Records for the task:
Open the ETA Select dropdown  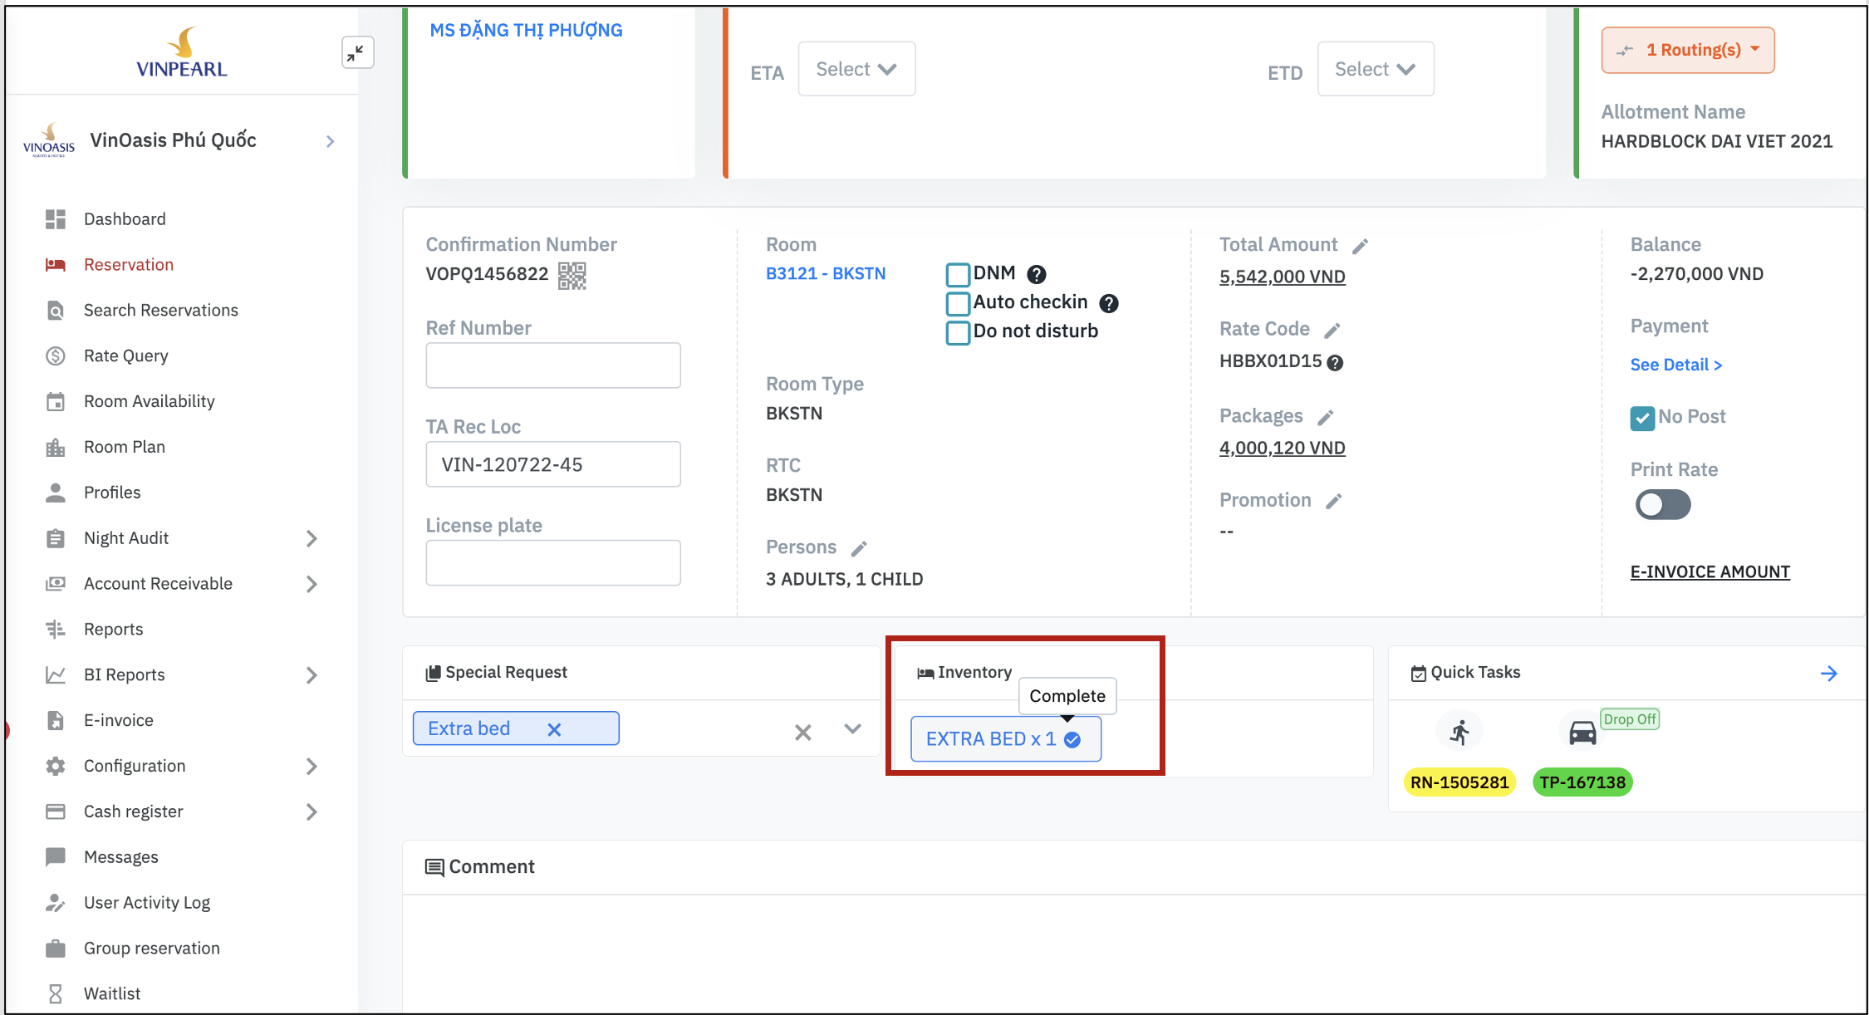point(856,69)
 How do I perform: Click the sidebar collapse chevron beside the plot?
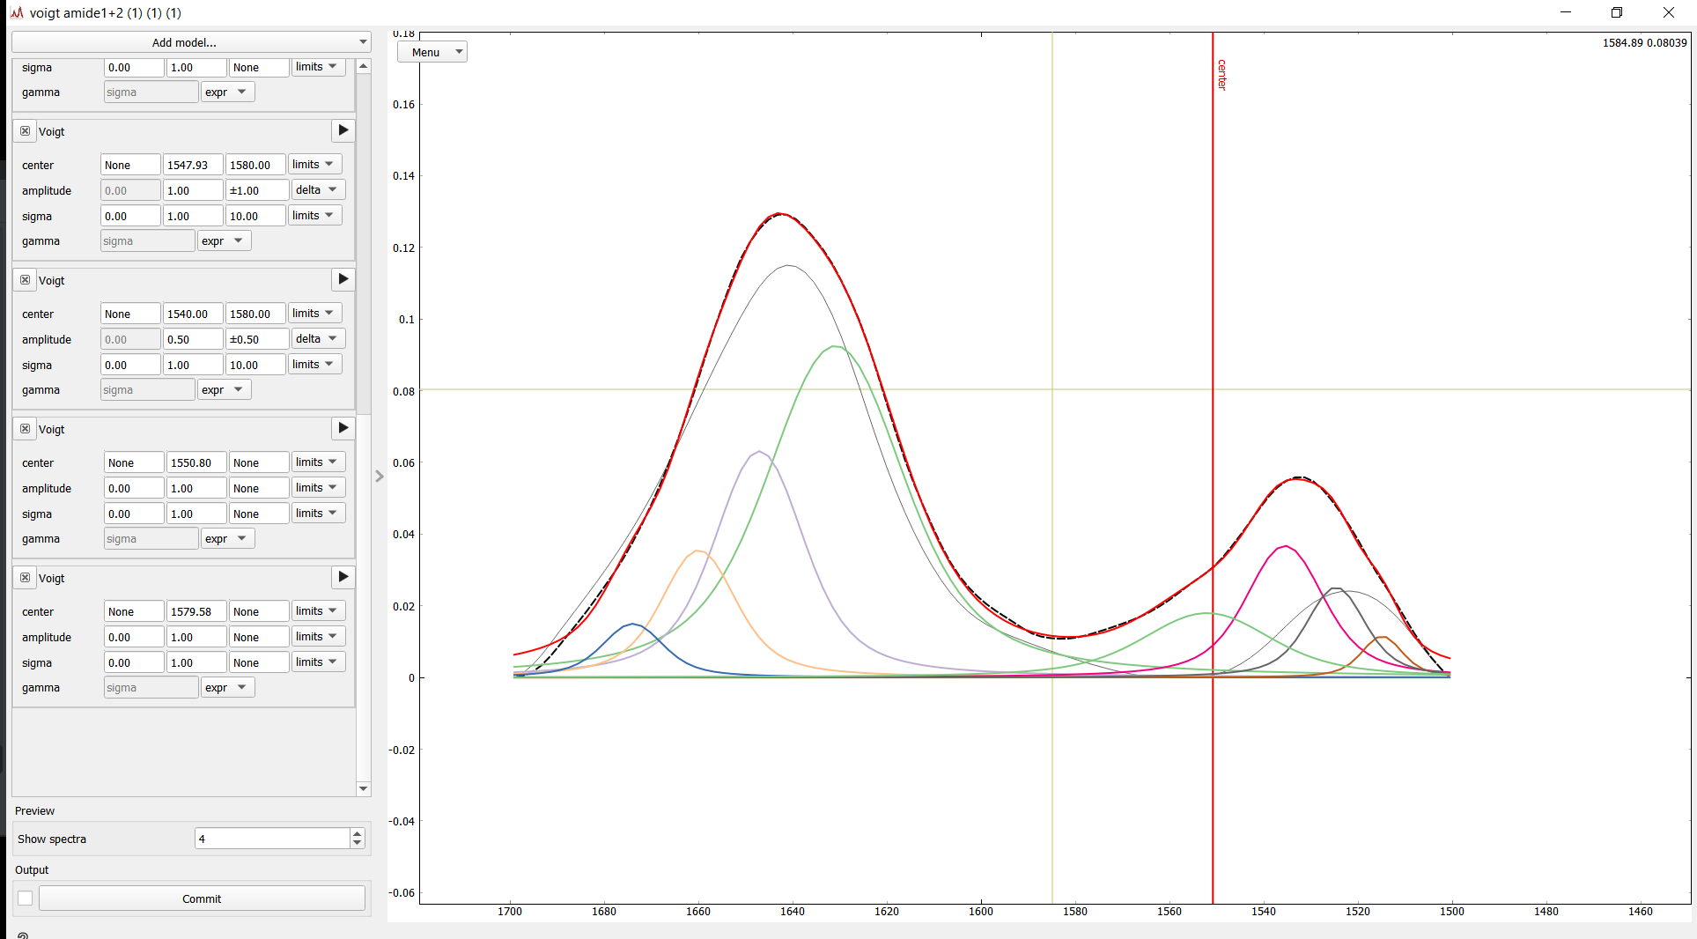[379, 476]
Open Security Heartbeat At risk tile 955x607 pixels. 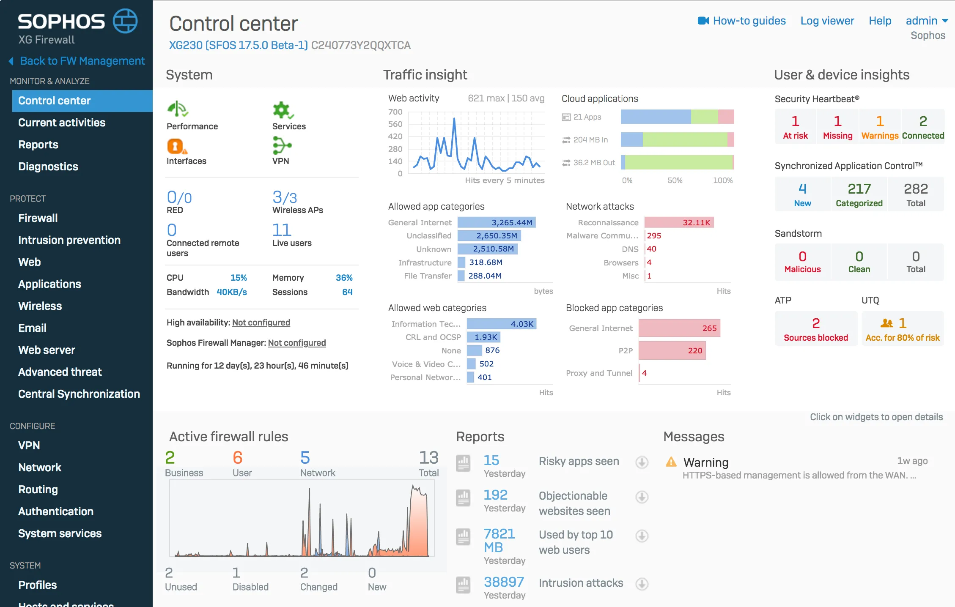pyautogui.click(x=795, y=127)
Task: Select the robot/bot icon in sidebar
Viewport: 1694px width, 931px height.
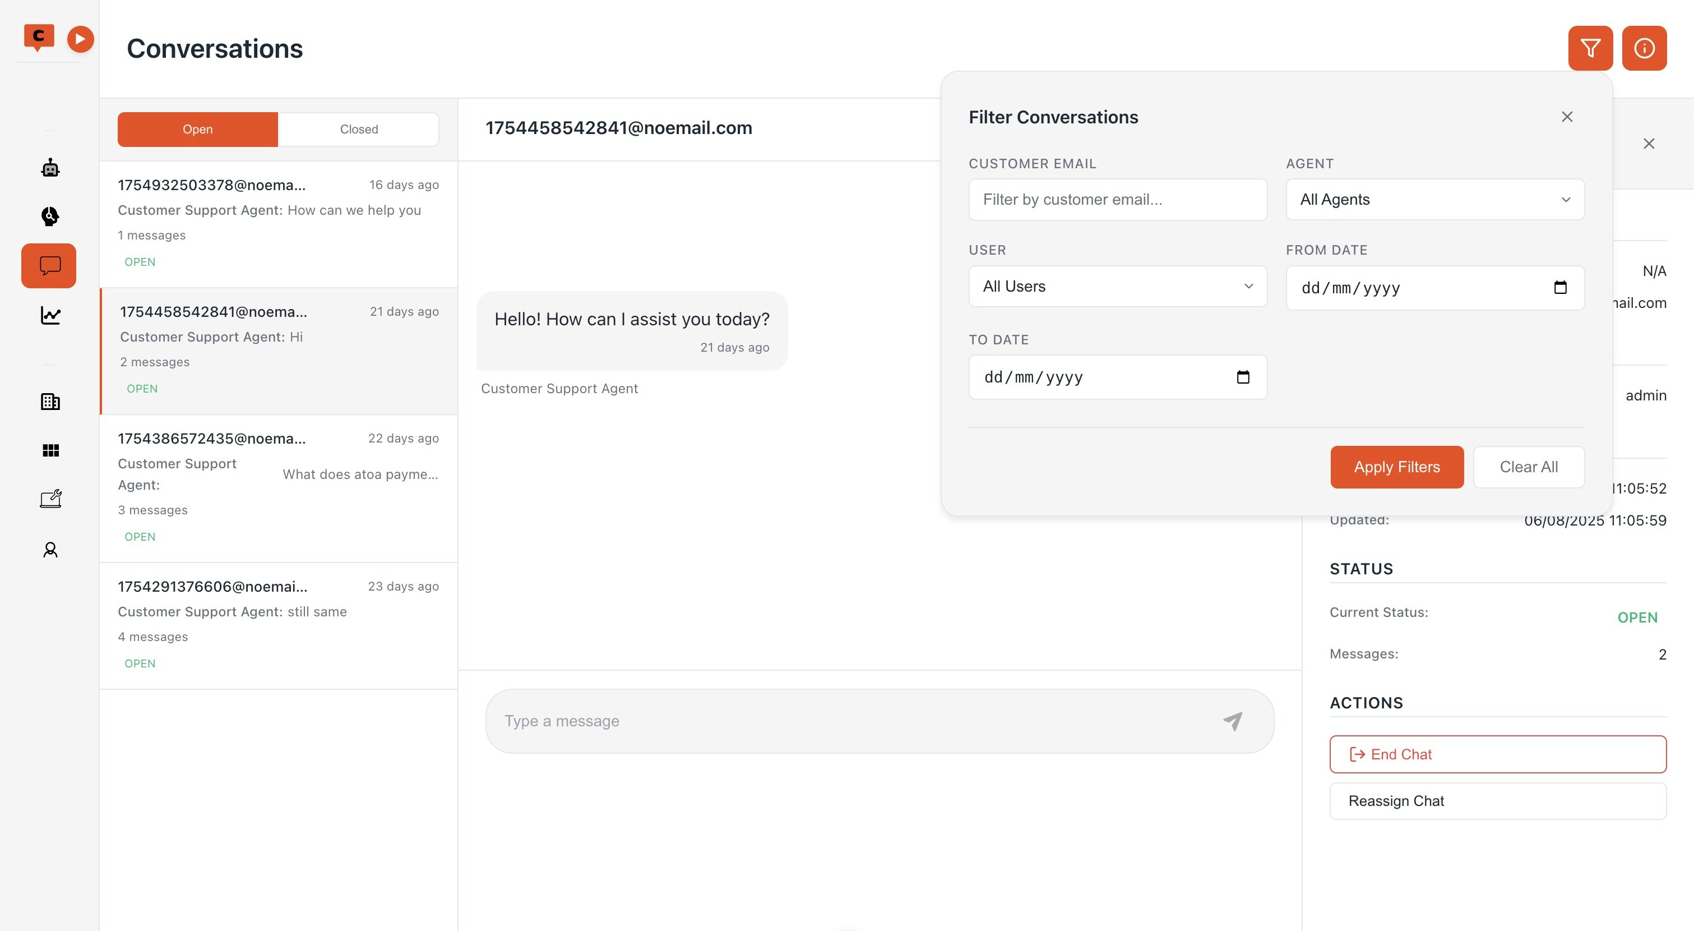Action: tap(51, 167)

Exercise objective:
Give again exactly the lines from the one holding "Task: Select the robot/bot icon in sidebar" to the final line of the records, both ends included; any pictures stay out.

Task output:
Task: Select the robot/bot icon in sidebar
Viewport: 1694px width, 931px height.
Action: tap(51, 167)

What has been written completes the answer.